- **SELECTED TEXT**:
________

Usher’s Harbour introduces a post-apocalyptic, twenty-third century world in which human beings reside safely inside meticulously controlled domed cities, protected from the disease and climate disasters that have ravaged the earth and decimated its population. The virtually crime-free, disease-free Utopia is realized through the efforts of a group of idealists called the Founders, who pulled together the master plan which would ultimately rescue humanity from the environmental and societal tragedies of its past.
In addition to the physical safety afforded by life in the domes, science and technology have also advanced to the point that society is largely genetically engineered, with antisocial or extremely violent tendencies essentially purged from human DNA. The titular harbour serves as a storage facility for the culled memories and genetic material of those carefully chosen members of the twenty-first century deemed too valuable not to resurrect in the future. The storage of memories and DNA, as well as the process of cloning and reviving the esteemed “Futures,” figures prominently in the plot of Usher’s Harbour.
In 2204, one of the more illustrious members of RichmondDome’s society is Professor Quinn Braxton, who teaches college classes and happens to nurture an avid interest in twentieth-century criminal behavior and forensics. This hobby proves vital when the citizens of the dome are suddenly victimized by an apparent serial killer. In a socially engineered society with virtually no criminal behavior, authorities are stymied, having never had reason to learn how to track and capture a criminal. Braxton’s expertise quickly becomes an essential resource as he joins in the efforts to stop the anomalous, vicious murderer.

________

- **STORED DATA**:

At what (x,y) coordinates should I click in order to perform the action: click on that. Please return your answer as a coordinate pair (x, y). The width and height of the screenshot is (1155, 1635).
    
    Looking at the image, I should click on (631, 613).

________

- **CHECK YOUR UNDERSTANDING**:
• a. According to the Usher's Harbour summary, what does the titular harbour store?
• b. Continue the Usher's Harbour summary from its last sentence.

- **ANSWER LIST**:
• a. The culled memories and genetic material of chosen twenty-first-century people deemed too valuable not to resurrect.

• b.
Husband and wife writing team Barry and Darls Epstein have achieved a stunningly impressive debut with Usher’s Harbour. Compelling and thought provoking from start to finish, the fast-paced novel manages to offer readers a well-developed view of a possible future world while simultaneously drawing attention to the inevitable flaws of such a seemingly perfect society. The novel capably combines the science fiction genre with the excitement of a gripping thriller, and the world building is comprehensive. The utter helplessness the dome inhabitants feel as a society when faced with true, senseless evil is conveyed with realism, and readers are sure to be drawn in and fully engaged with the characters and the outcome.
Characterization is thorough and convincing, and Braxton makes for a worthy hero with realistic flaws. The villain of the story is chillingly evil, and his story unfolds with mounting suspense and sometimes graphic scenes which, while disturbing, are central to conveying his increasing malevolent nature. Although the book switches back and forth during various time periods, from 2057 to 2204, readers will be so immersed in the story line that the time jumps become easy to follow and ultimately necessary to maintain the effective pace of the story.
Usher’s Harbour is the type of novel easily imagined on the big screen, or perhaps as a television miniseries. The story is gripping, the characters compelling, and the pace exhilarating. The book is an extraordinary debut and deserving of a wide readership.